Nos anos 30, a disseminação do ônibus como meio de transporte facilita a criação de loteamentos na periferia e a autoconstrução. Essa ocupação se dá, em grande parte, de forma irregular.
Bonduki ressalta duas mudanças legais -ocorridas no final dos anos 30 e no começo dos 40- que contribuíram para a mudança de padrão de expansão habitacional. A regulamentação da venda de lotes -o vendedor não poderia mais devolver as prestações pagas e retomar o imóvel- estimulou a compra de terrenos.

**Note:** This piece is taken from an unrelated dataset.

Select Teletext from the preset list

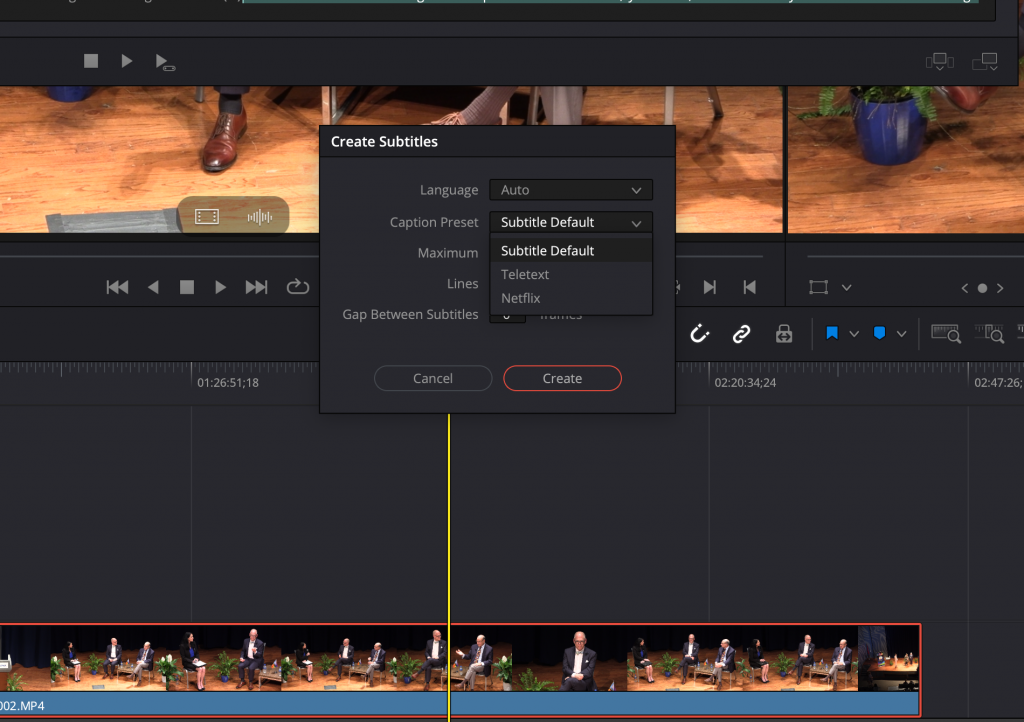click(525, 274)
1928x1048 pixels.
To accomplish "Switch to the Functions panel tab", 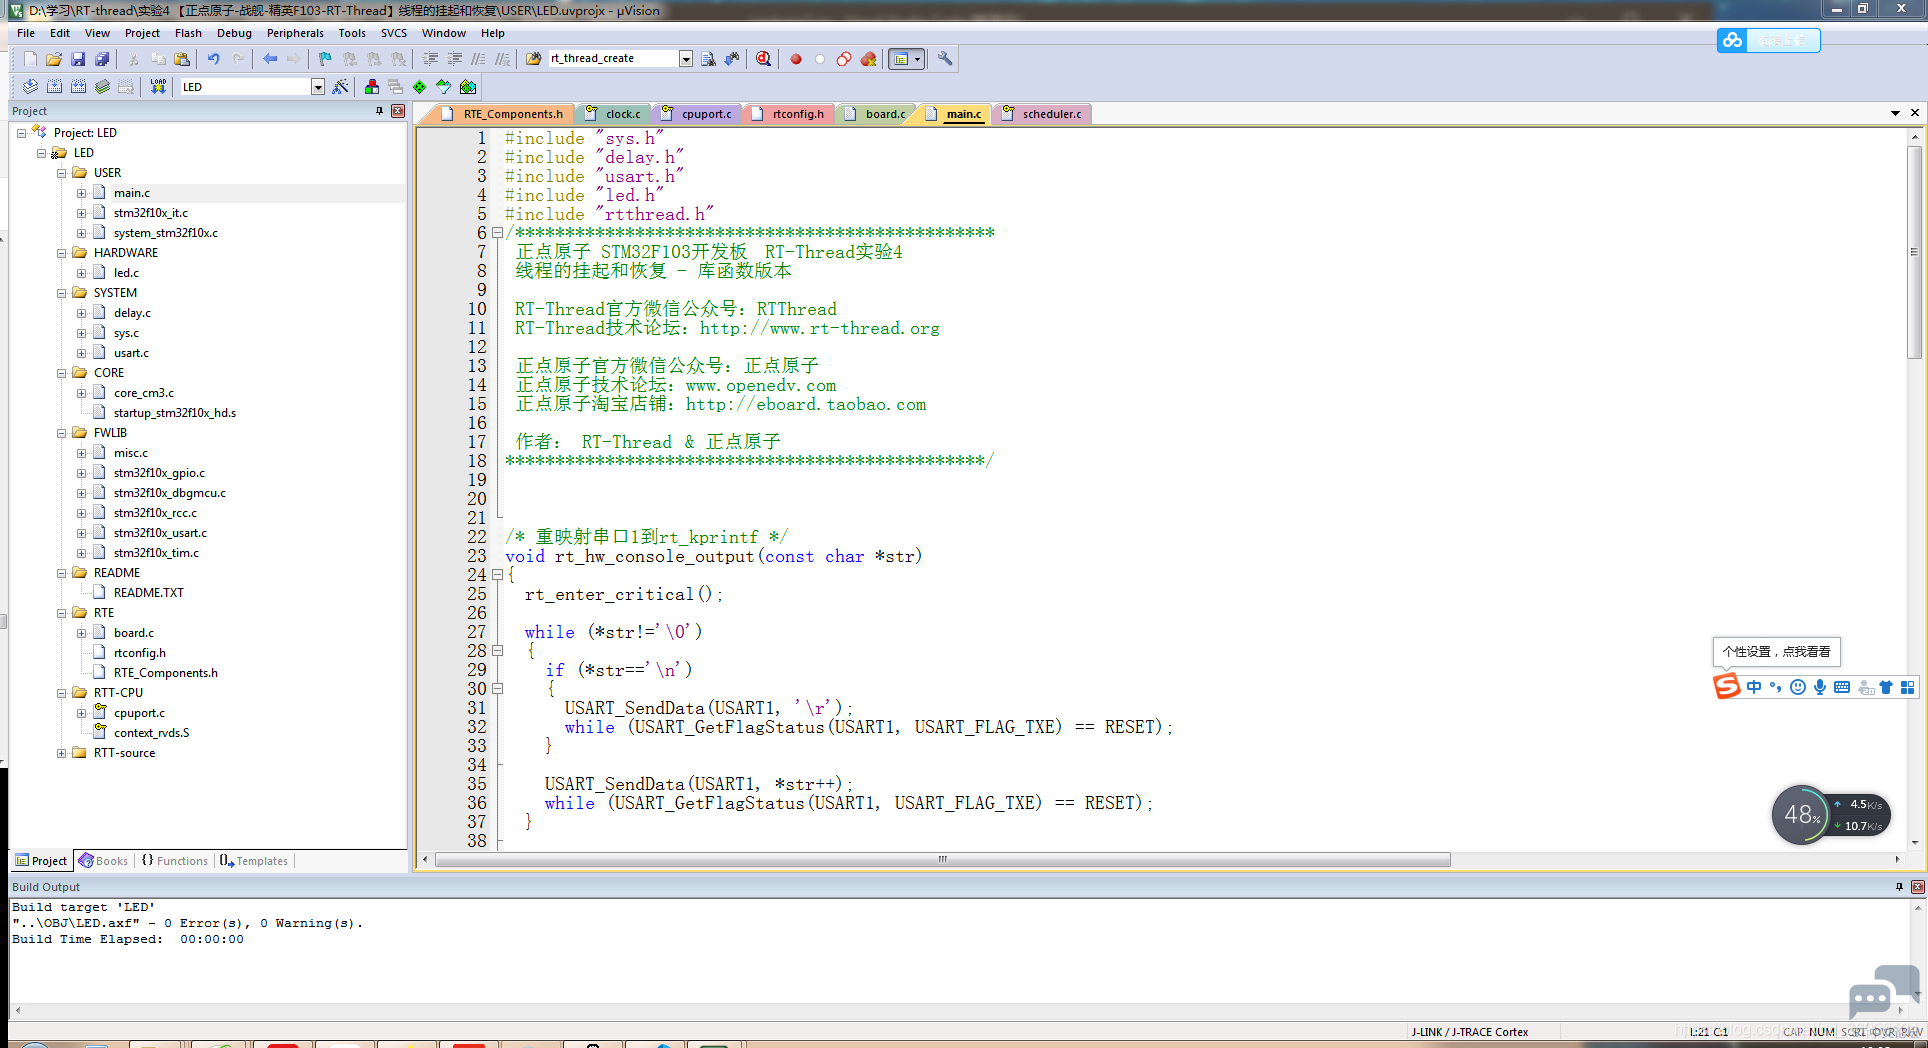I will [175, 861].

A Lei do Inquilinato, por sua vez, teve o efeito de inibir o investimento em imóveis para aluguel.
A partir de 1964, com o BNH (Banco Nacional de Habitação), é implementada a política de construção de grandes conjuntos.
Ao longo dos anos 80, essa forma de atuação é questionada. "O modelo se revelou problemático. Por exemplo, ao transferir as pessoas, as redes informais de apoio da vizinhança eram desfeitas", explica Eduardo Marques, 38, pesquisador do CEM (Centro de Estudos da Metrópole) do Cebrap (Centro Brasileiro de Análise e Planejamento). São valorizadas unidades habitacionais menores, não-serializadas, ações de urbanização de favelas, regularização de loteamentos e a recuperação de cortiços.
As favelas, que abrigavam 1,16 milhão de pessoas em 2000 segundo o CEM, são um problema relativamente recente. O registro mais antigo é de 1942, da favela da Várzea do Penteado, que se situava na av. do Estado (Bonduki).

Paradoxo e isolamento
Em 2000, a cidade tinha uma necessidade de moradias (380 mil) inferior ao número de imóveis vazios (420 mil). "Um total desencontro entre oferta e procura", diz o secretário municipal da Habitação, Paulo Teixeira, 42.
Na raiz do paradoxo está o fato de a população de baixa renda fugir do aluguel nas áreas consolidadas, que concentram imóveis vagos, para ir morar precariamente nas periferias distantes e em municípios vizinhos. As fronteiras metropolitanas se transformaram em depósito de problemas sociais e ambientais. Segundo o urbanista Kazuo Nakano, do Instituto Pólis, 3 milhões de pessoas ocupam áreas de proteção ambiental na Grande São Paulo.
Os moradores não encontram perto de suas casas oportunidades de trabalho e acesso aos serviços públicos. Em certa medida, até mesmo o isolamento do povoado do século 16 parece subsistir hoje nos confins suburbanos.